Afganistán es uno de los países más complejos del mundo, y también uno de los grandes campos de batalla de los últimos cien años. Durante la Primera Guerra Mundial, y pese a que parte de la élite política del país deseaba ayudar a los turcos (aliados de las potencias centrales, el Imperio Austro-Húngaro y el Imperio Alemán), Afganistán se mantuvo neutral, recibiendo la promesa de las autoridades británicas de recibir la independencia tras el fin de la guerra. La promesa no se cumplió, atacando entonces Afganistán a la India británica, y consiguiendo finalmente la ansiada emancipación de la metrópoli. Se cumplen ahora justo noventa años de aquella fecha.
La independencia conllevó la subida al poder de Amanollah, que en 1923 cambió su título de emir por el de rey. Al igual que otros dirigentes de países musulmanes estaban haciendo en otras partes del mundo (por ejemplo en Turquía y en la vecina Irán), Amanollah inició una serie de reformas, apoyadas por la Unión Soviética, que desgraciadamente eran de difícil implantación en una nación en la que la religión y los consejos tribales tenían un poder difícil de manejar por cualquier gobierno centralista de corte occidental. Revueltas tribales hicieron caer al rey, y después de una serie de nuevos monarcas, sucesivamente asesinados, la monarquía se asentó de la mano de Zahir Shah, que gobernó durante cuarenta años, hasta que en 1973 se proclamó una república apoyada por la URSS. Para entonces, y con ayuda soviética (aunque Afganistán, durante los inicios de la Guerra Fría, no se había alineado de manera oficial con ninguno de los dos bloques de poder), ya se habían acometido con relativo éxito reformas de gran calado, en especial la integración de la mujer en el mundo laboral y un nuevo sistema educativo. Sin embargo, nuevas revueltas de los consejos tribales, apoyados por los extremistas religiosos, motivaron la intervención militar soviética en el país, conflicto que motivó una reacción internacional adversa parecida a la que EE.UU. había soportado durante dos décadas en relación a Vietnam.
Tras el fin de la ocupación soviética, a finales de los años 80, el país siguió siendo un polvorín, dividido por las luchas entre reformistas, talibanes, y grupos guerrilleros de diferentes etnias y confesiones religiosas. Los integristas, apoyados por influyentes señores de la guerra, se hicieron con un poder para el que habían sido entrenados a conciencia por los Estados Unidos y sus agencias de espionaje, que de forma soterrada los habían formado y armado para combatir al gobierno comunista y a los soviéticos. Así, en 1996 los talibanes llegaron al poder, suprimieron todas las conquistas sociales de la monarquía y la república, y volvieron a imponer la Sharia como ley suprema del país, aunque llevándola a extremos nunca vistos en ninguna otra parte del mundo musulmán. Las grandes damnificadas fueron las mujeres, sometidas a una represión brutal que, en la práctica, las convirtió en invisibles para el resto del mundo.

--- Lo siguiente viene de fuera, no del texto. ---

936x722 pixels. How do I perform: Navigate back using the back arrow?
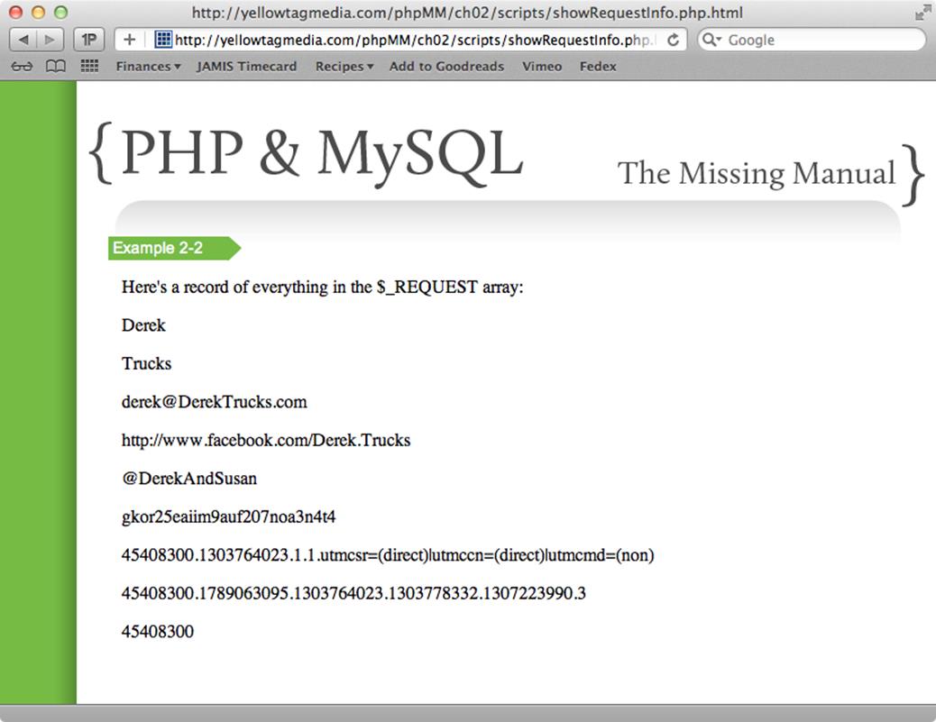23,40
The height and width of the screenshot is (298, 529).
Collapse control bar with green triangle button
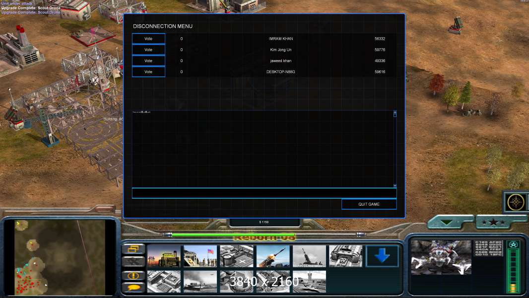coord(450,223)
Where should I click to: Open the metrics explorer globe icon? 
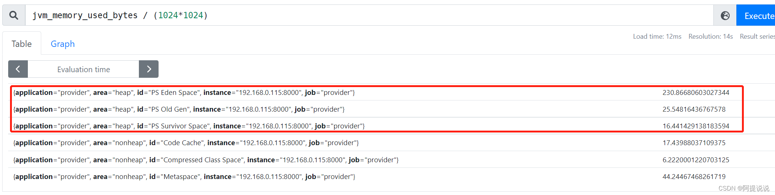tap(725, 16)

Tras los atentados del 11 de Septiembre de 2001, y pese a que el régimen talibán llegó al poder gracias al apoyo estadounidense, EE.UU. lideró una fuerza de ocupación de Afganistán, acusando al gobierno extremista de ser co-responsable de los asesinatos ejecutados por el grupo al-Qaeda. Los talibanes fueron rápidamente derrocados del poder, pero en la práctica aún hoy dominan extensas zonas del territorio del país. Otras zonas, en cambio, son controladas totalmente por líderes tribales y reyezuelos locales de diversas etnias, que se niegan a reconocer al actual gobierno establecido en Kabul.

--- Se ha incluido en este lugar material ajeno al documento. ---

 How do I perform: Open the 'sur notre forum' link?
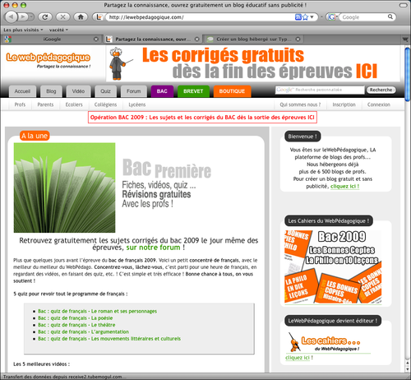pyautogui.click(x=153, y=248)
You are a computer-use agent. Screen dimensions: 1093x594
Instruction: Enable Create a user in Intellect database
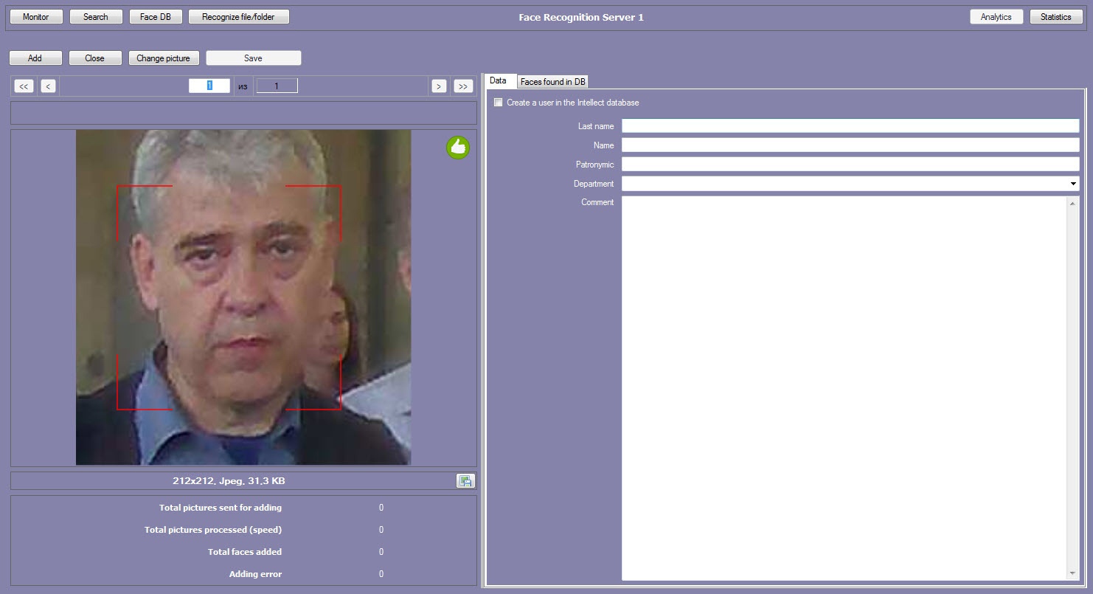coord(499,103)
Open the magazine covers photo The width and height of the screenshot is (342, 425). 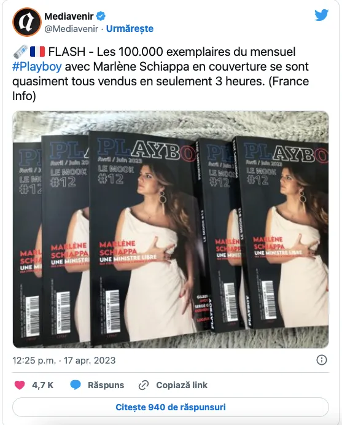tap(171, 230)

Ahora ve la luz la novela “Bajo un millón de sombras”, de la periodista británica Andrea Busfield, relatando la historia reciente del país que la cautivó durante tres años a través de Fawad, el niño protagonista de su novela. Él, en contacto con Occidente, será el testigo de todas las diferencias culturales entre un país, el suyo, ensangrentado por guerras intestinas, y los europeos y norteamericanos que financiaron dichas guerras.